Checklist for Parents of Music Students
- Ensure your student has the proper uniform (white no-logo shirt, black pants, black socks, black shoes)
- Bookmark https://opus.ndcfinearts.ca and https://music.ndcfinearts.ca on your devices for your student to have access to.
- Bookmark https://music.ndcfinearts.ca/musicker which will include every communication Mr. Windsor sends home
- Like the NDC Fine Arts Facebook Page at https://www.facebook.com/NDCFineArts
How to Best Set Your Band Student Up for Success
Students will use Opus to manage their music-making activity, including practice logs. The intention is to help communicate home the work that students are completing in class, as well as to remind students and give them direction on their practice and at-home work. Although this method of communication may help, it is only the communication piece; the rest of it is up to your student and their practice environment at home. Here are some strategies for helping them practice efficiently at home.
- Give them space to practice. This space should be designated specifically for your child’s instrument. When your student comes home and empties their backpack, they should also empty their instrument case and set up their instrument. It takes less effort to practice if the instrument is already put together.
- Give them time to practice. Learning a musical instrument is noisy. Your student needs to know that you are okay with them making potentially distracting sounds.
- Let them make mistakes.
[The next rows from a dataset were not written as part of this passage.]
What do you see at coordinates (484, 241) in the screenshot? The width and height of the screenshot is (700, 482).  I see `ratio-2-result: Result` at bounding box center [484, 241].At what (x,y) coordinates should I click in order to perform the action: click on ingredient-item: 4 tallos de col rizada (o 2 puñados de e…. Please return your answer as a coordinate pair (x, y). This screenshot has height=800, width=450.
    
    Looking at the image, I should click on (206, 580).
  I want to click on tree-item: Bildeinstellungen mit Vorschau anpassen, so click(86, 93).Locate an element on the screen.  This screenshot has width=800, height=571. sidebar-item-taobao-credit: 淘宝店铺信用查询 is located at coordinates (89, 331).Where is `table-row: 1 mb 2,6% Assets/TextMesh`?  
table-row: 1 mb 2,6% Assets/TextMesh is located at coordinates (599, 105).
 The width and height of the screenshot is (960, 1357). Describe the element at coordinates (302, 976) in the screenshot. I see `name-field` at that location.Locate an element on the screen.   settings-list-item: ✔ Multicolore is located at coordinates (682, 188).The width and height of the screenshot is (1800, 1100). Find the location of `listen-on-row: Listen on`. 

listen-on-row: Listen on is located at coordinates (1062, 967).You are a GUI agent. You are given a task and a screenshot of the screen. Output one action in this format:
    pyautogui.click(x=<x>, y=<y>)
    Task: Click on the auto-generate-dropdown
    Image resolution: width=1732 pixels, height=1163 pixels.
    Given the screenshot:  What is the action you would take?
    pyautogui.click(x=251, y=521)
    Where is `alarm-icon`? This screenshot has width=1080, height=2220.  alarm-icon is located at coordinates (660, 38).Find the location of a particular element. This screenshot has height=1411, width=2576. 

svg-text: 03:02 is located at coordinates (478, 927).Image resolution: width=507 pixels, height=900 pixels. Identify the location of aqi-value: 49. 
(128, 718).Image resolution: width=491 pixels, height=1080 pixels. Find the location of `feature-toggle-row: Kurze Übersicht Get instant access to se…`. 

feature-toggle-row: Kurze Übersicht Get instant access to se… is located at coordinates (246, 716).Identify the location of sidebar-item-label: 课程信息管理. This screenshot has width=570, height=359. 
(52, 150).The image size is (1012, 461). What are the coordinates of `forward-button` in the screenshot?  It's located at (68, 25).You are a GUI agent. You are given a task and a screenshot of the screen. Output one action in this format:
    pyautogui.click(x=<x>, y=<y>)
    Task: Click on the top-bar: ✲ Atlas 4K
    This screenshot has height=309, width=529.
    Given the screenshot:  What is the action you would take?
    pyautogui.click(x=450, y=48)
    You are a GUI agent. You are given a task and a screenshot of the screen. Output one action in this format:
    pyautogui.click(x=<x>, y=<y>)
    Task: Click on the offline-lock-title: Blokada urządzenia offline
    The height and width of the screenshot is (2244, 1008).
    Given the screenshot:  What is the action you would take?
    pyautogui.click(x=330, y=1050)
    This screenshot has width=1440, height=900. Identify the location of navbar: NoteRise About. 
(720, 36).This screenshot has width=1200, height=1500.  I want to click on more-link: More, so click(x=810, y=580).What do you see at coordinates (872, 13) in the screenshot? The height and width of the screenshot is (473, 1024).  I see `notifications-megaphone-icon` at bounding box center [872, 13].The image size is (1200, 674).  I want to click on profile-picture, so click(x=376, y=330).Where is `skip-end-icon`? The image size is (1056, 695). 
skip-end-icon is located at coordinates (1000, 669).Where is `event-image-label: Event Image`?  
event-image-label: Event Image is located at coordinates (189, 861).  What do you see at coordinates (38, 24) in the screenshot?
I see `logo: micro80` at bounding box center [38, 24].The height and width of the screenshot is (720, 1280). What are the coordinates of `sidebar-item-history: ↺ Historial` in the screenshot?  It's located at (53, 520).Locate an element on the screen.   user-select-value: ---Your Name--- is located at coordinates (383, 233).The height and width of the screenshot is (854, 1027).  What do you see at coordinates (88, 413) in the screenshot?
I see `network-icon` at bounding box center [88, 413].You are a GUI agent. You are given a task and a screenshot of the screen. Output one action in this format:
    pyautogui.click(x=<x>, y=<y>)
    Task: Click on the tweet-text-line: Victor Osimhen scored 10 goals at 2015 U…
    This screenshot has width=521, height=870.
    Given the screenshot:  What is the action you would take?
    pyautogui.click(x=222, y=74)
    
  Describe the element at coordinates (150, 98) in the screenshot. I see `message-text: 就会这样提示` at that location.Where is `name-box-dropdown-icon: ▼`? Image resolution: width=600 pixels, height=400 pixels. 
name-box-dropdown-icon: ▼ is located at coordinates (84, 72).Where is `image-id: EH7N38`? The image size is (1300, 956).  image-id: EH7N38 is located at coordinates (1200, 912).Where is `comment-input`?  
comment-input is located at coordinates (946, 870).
They are responsible for their own practicing. Part of their learning includes developing their own strategies to self-assess and improve. The only way that works is if they make mistakes. Only then will they be familiar with what mistakes sound like, and then work to improve it. However, if you hear them making the same mistake more than twice, feel free to mention it.
- Be an audience infrequently. Students are not performing for you every day they practice. In fact, they are purposefully taking that time to not perform. You are welcome to listen from afar and in an inobtrusive way, but save your audienceship for concert times and the occasional “are you willing to play for me”.
- Come to concerts ready to listen. Students perform a minimum of four times, and a maximum of five times all year. Those performances are just as important as a final round of a basketball tournament; everything they’ve worked for comes to that point. Students will continue to develop their identity in music if you are there to witness it.